Comorbidities Compound the TB Crisis for Our Relatives

AIAN TB patients were 1.91 times more likely to have end-stage renal disease and 1.33 times more likely to have diabetes mellitus than White TB patients. The Indian Health Service SDPI program now requires TB screening among Native populations with diabetes because adults with both conditions face significantly higher risk of progressing to active TB disease. Stanford Prevention Policy Modeling Lab researchers estimated 18,000 excess TB cases resulted from racial and ethnic disparities, and eliminating those disparities among AIAN persons could reduce overall U.S.-born TB incidence by more than 60%!

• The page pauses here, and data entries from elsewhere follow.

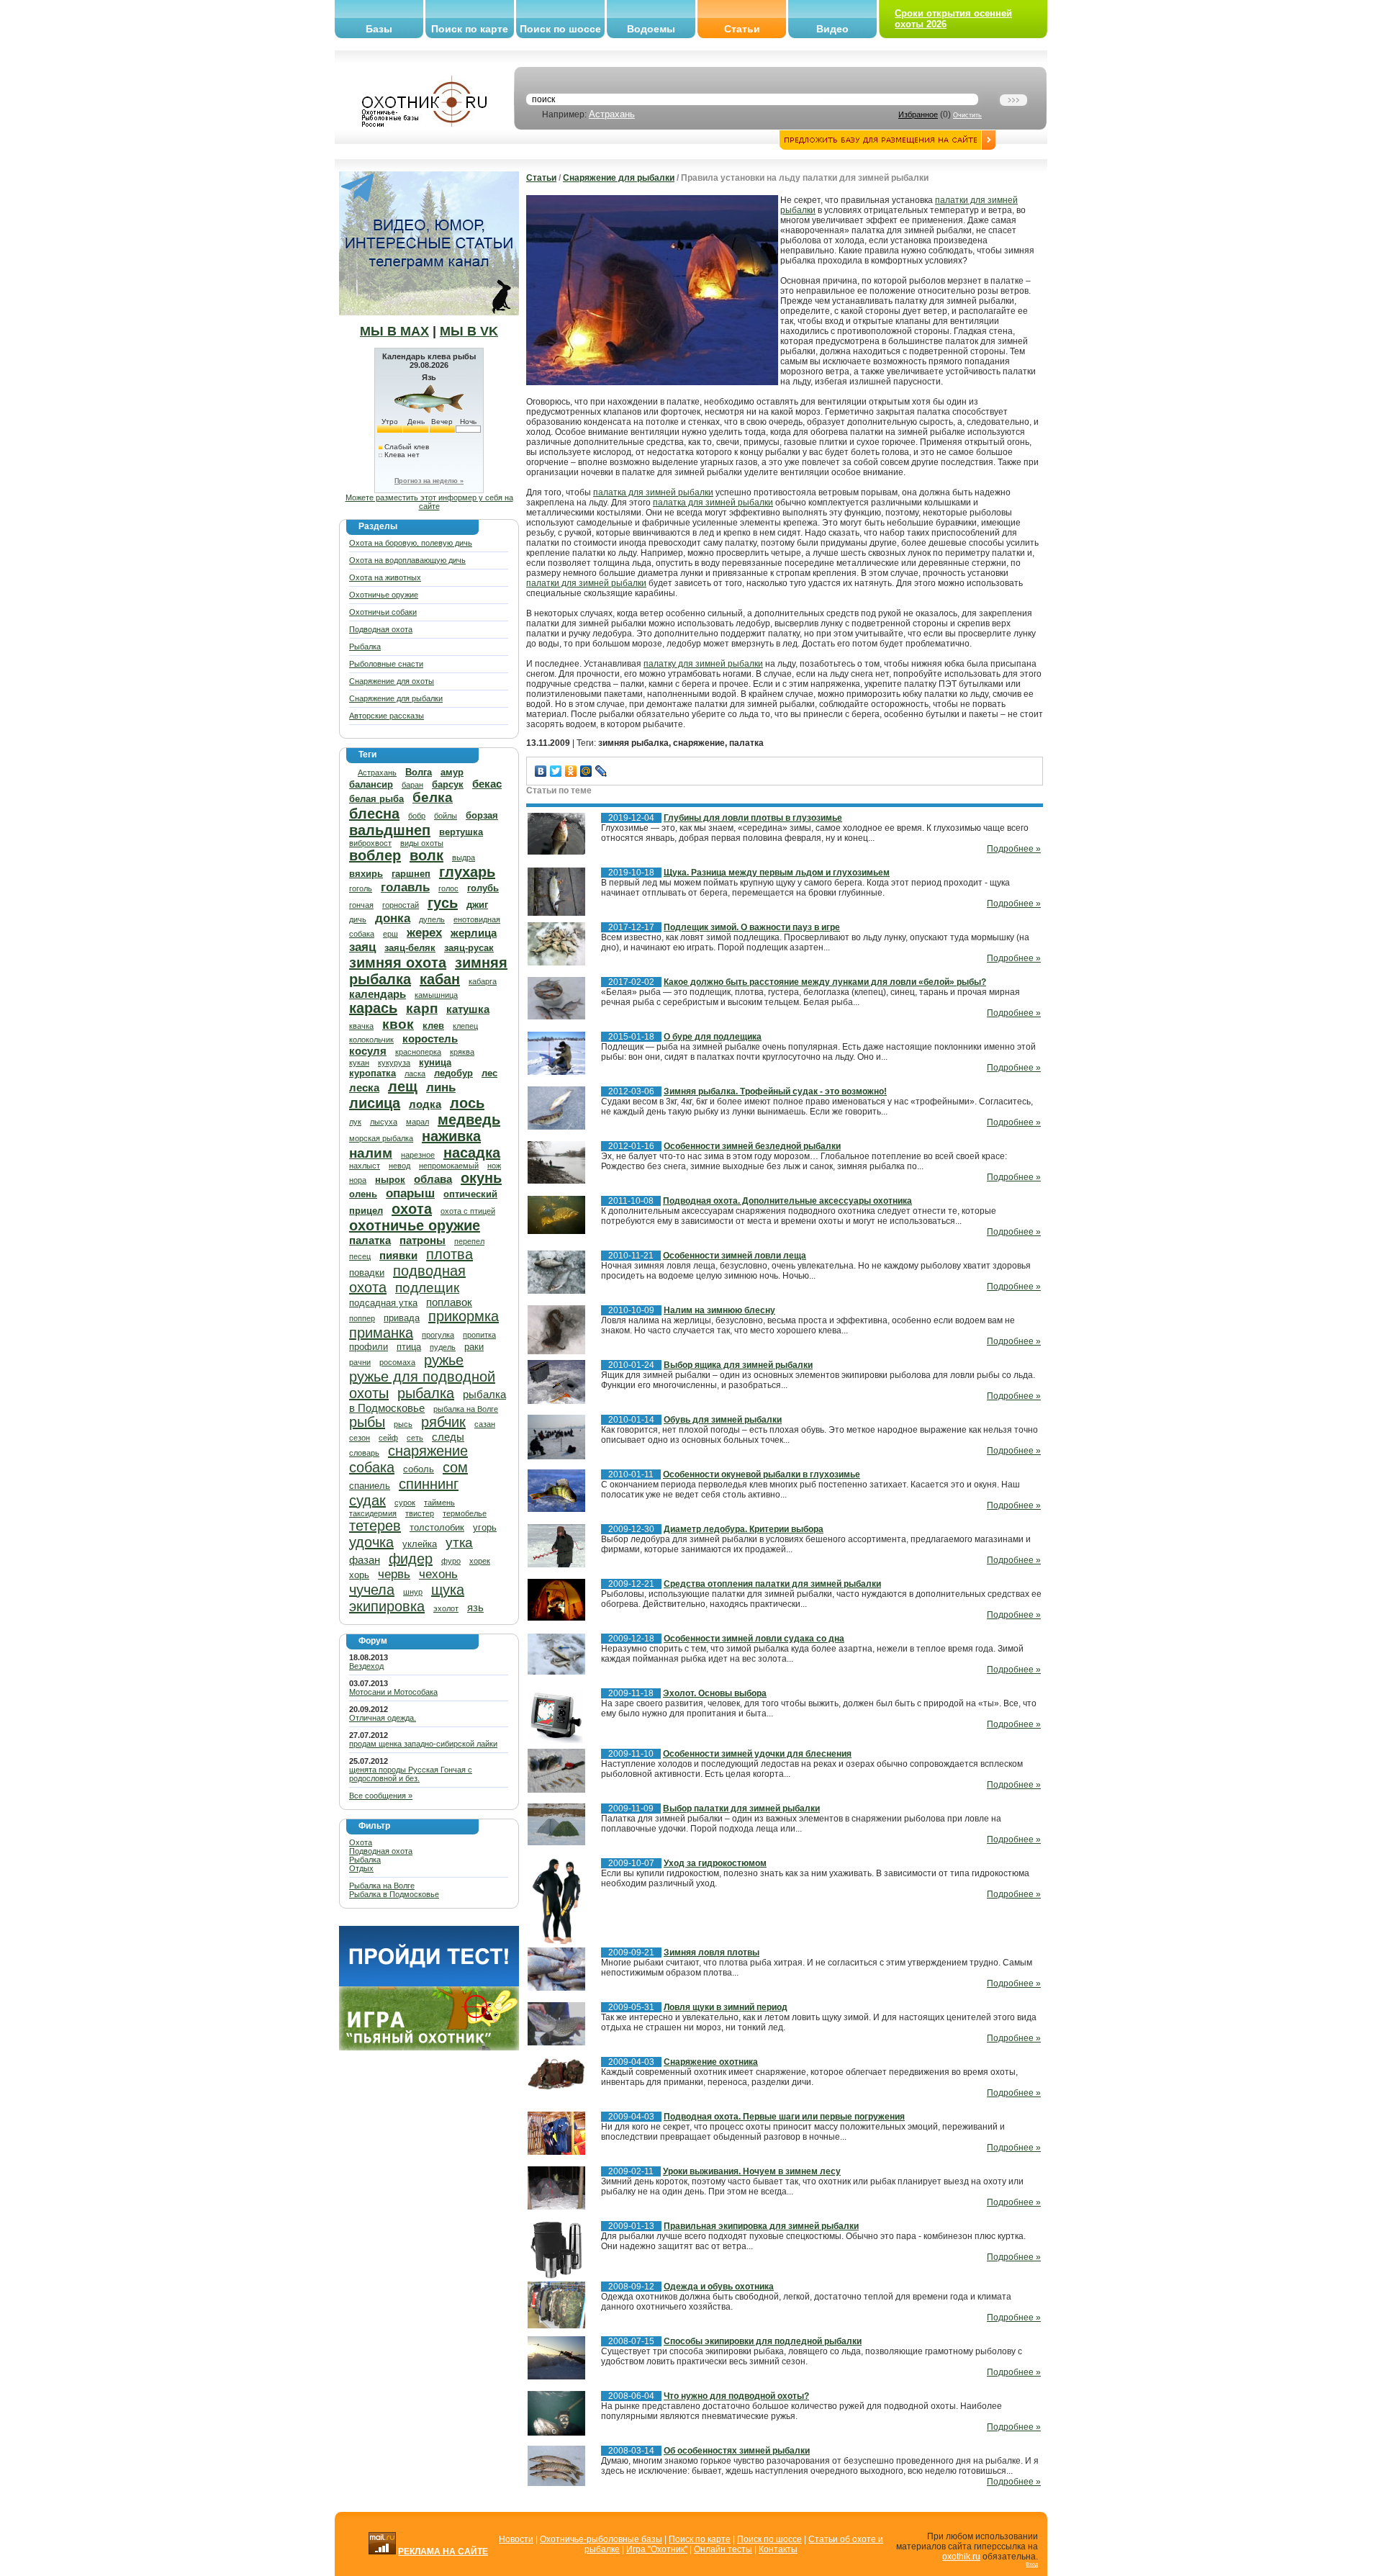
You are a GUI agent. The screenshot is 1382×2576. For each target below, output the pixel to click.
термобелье (465, 1513)
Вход (1032, 2564)
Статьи (742, 29)
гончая (361, 905)
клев (433, 1025)
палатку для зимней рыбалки (703, 664)
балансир (371, 784)
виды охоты (421, 843)
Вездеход (366, 1666)
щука (447, 1590)
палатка (370, 1240)
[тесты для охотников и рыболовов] (429, 1983)
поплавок (449, 1302)
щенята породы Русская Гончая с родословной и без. (410, 1774)
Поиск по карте (469, 29)
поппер (362, 1318)
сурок (404, 1502)
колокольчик (371, 1039)
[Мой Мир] (586, 771)
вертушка (461, 832)
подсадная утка (383, 1302)
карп (422, 1008)
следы (448, 1437)
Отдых (361, 1868)
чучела (371, 1590)
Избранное (918, 114)
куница (435, 1062)
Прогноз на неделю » (429, 481)
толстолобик (437, 1527)
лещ (402, 1086)
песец (360, 1256)
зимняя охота (397, 962)
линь (441, 1087)
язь (475, 1607)
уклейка (419, 1544)
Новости (516, 2539)
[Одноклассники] (571, 771)
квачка (361, 1026)
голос (448, 888)
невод (399, 1165)
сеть (415, 1437)
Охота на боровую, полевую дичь (410, 543)
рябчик (443, 1422)
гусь (443, 903)
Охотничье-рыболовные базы (601, 2539)
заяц (362, 947)
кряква (462, 1052)
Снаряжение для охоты (391, 681)
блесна (374, 813)
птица (409, 1346)
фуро (451, 1561)
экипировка (387, 1606)
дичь (357, 919)
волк (426, 855)
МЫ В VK (469, 331)
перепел (469, 1241)
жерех (424, 933)
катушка (467, 1009)
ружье (444, 1360)
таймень (439, 1502)
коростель (430, 1038)
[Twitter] (556, 771)
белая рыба (376, 798)
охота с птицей (468, 1211)
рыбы (367, 1422)
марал (417, 1121)
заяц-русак (469, 947)
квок (398, 1024)
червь (394, 1574)
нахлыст (364, 1165)
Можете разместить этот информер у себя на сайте (429, 501)
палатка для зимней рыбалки (653, 492)
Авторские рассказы (386, 715)
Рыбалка (365, 646)
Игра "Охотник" (656, 2549)
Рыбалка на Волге (382, 1885)
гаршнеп (411, 873)
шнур (413, 1592)
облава (433, 1179)
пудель (443, 1347)
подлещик (427, 1287)
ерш (390, 933)
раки (474, 1346)
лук (355, 1121)
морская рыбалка (381, 1138)
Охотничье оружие (383, 594)
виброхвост (370, 843)
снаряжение (428, 1451)
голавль (405, 887)
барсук (448, 784)
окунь (481, 1178)
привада (402, 1317)
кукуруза (394, 1062)
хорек (479, 1561)
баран (412, 784)
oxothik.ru (961, 2557)
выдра (463, 857)
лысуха (383, 1121)
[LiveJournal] (601, 771)
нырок (390, 1179)
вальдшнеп (389, 830)
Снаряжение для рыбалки (396, 698)
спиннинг (429, 1484)
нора (357, 1180)
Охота (360, 1842)
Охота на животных (385, 577)
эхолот (446, 1608)
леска (364, 1087)
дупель (432, 919)
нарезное (418, 1154)
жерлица (474, 933)
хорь (359, 1575)
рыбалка (425, 1393)
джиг (477, 904)
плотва (449, 1254)
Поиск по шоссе (560, 29)
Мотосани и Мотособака (393, 1692)
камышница (436, 995)
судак (367, 1500)
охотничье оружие (414, 1225)
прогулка (438, 1334)
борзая (482, 815)
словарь (364, 1453)
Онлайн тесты (723, 2549)
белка (432, 797)
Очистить (967, 115)
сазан (484, 1424)
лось (467, 1103)
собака (371, 1467)
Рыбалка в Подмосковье (394, 1894)
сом (455, 1467)
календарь (377, 994)
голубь (483, 888)
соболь (418, 1469)
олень (363, 1194)
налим (370, 1153)
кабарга (483, 981)
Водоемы (651, 29)
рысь (403, 1424)
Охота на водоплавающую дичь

TB Prevention in Indian Country

The CDC recommends targeted TB testing for individuals in high-risk communities, including those served by IHS facilities and tribal health programs. Native practitioners and elders understand that effective TB screening requires culture awareness and trust built over generations, not one-size-fits-all protocols shipped in from outside Indian Country.

Know the signs: a persistent cough lasting three weeks or longer, chest pain, unexplained weight loss, night sweats, and fatigue. If you or someone in your family experiences these symptoms, consult your healthcare professional at your nearest IHS facility, tribal health program, or community clinic. Early testing saves lives, and Our Relatives deserve every opportunity to catch this disease before it spreads.